Required task -
List the lines of the entries below as a numbered list, starting at the line containing "Click the Planungsparameter" and ending at the line containing "Click the 邓珊珊正在共享", with both of those lines included. Leave out any blank lines.

[Begin]

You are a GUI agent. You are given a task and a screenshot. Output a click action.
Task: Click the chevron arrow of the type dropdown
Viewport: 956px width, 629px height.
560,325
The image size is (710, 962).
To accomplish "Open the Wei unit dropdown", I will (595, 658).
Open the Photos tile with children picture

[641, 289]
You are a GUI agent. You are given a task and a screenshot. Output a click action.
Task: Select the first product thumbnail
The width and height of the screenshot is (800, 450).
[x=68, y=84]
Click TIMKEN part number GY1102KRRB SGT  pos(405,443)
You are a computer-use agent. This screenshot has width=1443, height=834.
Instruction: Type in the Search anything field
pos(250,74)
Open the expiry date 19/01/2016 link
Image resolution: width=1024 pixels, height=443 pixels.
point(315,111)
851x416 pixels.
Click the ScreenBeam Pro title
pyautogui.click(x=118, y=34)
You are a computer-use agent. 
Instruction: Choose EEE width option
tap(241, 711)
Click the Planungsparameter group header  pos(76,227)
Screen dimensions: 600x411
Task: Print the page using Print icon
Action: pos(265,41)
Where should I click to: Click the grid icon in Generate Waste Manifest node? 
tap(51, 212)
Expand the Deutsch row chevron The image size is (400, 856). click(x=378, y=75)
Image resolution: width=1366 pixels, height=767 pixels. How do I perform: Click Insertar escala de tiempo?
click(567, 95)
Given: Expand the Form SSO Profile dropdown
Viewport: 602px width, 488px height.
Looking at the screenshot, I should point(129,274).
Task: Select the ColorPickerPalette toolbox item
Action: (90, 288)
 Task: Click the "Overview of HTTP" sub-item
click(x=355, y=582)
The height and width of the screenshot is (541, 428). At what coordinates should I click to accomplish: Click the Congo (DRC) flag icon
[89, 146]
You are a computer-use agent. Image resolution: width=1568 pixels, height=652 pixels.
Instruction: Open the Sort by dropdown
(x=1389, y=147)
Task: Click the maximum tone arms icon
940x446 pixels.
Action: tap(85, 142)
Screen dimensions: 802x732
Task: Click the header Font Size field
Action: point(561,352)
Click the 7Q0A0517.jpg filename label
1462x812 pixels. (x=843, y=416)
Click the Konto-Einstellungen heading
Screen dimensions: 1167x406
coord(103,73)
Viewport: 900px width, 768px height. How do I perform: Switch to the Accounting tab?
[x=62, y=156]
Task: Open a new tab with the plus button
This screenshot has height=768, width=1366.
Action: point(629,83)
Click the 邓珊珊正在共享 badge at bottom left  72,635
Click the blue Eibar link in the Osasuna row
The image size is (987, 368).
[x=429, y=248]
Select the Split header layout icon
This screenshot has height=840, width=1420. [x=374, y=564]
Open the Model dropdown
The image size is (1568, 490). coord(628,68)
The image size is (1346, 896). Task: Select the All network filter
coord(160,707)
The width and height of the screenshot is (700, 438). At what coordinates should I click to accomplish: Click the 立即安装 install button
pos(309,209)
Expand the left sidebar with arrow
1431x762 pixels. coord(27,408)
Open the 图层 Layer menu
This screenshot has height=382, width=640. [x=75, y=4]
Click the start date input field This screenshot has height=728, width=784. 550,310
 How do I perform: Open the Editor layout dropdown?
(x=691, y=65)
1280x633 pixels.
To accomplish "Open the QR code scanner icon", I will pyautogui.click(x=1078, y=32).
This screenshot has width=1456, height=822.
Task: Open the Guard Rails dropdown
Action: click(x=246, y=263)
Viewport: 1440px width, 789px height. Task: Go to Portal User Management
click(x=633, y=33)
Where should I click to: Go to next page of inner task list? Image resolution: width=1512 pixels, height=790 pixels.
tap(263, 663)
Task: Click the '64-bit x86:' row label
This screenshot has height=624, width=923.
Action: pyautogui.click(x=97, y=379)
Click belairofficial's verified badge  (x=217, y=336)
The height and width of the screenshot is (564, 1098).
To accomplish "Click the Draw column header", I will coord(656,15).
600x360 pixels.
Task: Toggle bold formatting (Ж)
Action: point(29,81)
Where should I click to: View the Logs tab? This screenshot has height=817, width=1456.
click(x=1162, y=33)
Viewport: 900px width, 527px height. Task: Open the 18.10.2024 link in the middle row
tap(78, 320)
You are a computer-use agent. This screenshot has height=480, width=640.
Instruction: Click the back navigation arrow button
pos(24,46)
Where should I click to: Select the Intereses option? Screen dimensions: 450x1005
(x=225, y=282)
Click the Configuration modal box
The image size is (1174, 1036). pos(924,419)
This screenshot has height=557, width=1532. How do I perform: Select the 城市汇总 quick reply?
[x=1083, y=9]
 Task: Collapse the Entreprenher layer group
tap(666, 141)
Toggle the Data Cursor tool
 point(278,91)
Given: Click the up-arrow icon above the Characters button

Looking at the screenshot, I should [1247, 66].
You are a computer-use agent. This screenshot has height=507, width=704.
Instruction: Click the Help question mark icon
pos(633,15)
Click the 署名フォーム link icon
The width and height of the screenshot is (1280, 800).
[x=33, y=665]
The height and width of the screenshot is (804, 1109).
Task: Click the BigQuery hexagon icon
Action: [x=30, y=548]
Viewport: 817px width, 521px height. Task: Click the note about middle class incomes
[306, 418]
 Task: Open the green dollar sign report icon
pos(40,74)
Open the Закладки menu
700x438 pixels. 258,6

[End]

Task response -
1. Click the Planungsparameter group header  pos(76,227)
2. Screen dimensions: 600x411
3. Task: Print the page using Print icon
4. Action: pos(265,41)
5. Where should I click to: Click the grid icon in Generate Waste Manifest node? 
6. tap(51, 212)
7. Expand the Deutsch row chevron The image size is (400, 856). click(x=378, y=75)
8. Image resolution: width=1366 pixels, height=767 pixels. How do I perform: Click Insertar escala de tiempo?
9. click(567, 95)
10. Given: Expand the Form SSO Profile dropdown
11. Viewport: 602px width, 488px height.
12. Looking at the screenshot, I should point(129,274).
13. Task: Select the ColorPickerPalette toolbox item
14. Action: (90, 288)
15.  Task: Click the "Overview of HTTP" sub-item
16. click(x=355, y=582)
17. The height and width of the screenshot is (541, 428). At what coordinates should I click to accomplish: Click the Congo (DRC) flag icon
18. [89, 146]
19. You are a computer-use agent. Image resolution: width=1568 pixels, height=652 pixels.
20. Instruction: Open the Sort by dropdown
21. (x=1389, y=147)
22. Task: Click the maximum tone arms icon
23. 940x446 pixels.
24. Action: tap(85, 142)
25. Screen dimensions: 802x732
26. Task: Click the header Font Size field
27. Action: point(561,352)
28. Click the 7Q0A0517.jpg filename label
29. 1462x812 pixels. (x=843, y=416)
30. Click the Konto-Einstellungen heading
31. Screen dimensions: 1167x406
32. coord(103,73)
33. Viewport: 900px width, 768px height. How do I perform: Switch to the Accounting tab?
34. [x=62, y=156]
35. Task: Open a new tab with the plus button
36. This screenshot has height=768, width=1366.
37. Action: point(629,83)
38. Click the 邓珊珊正在共享 badge at bottom left  72,635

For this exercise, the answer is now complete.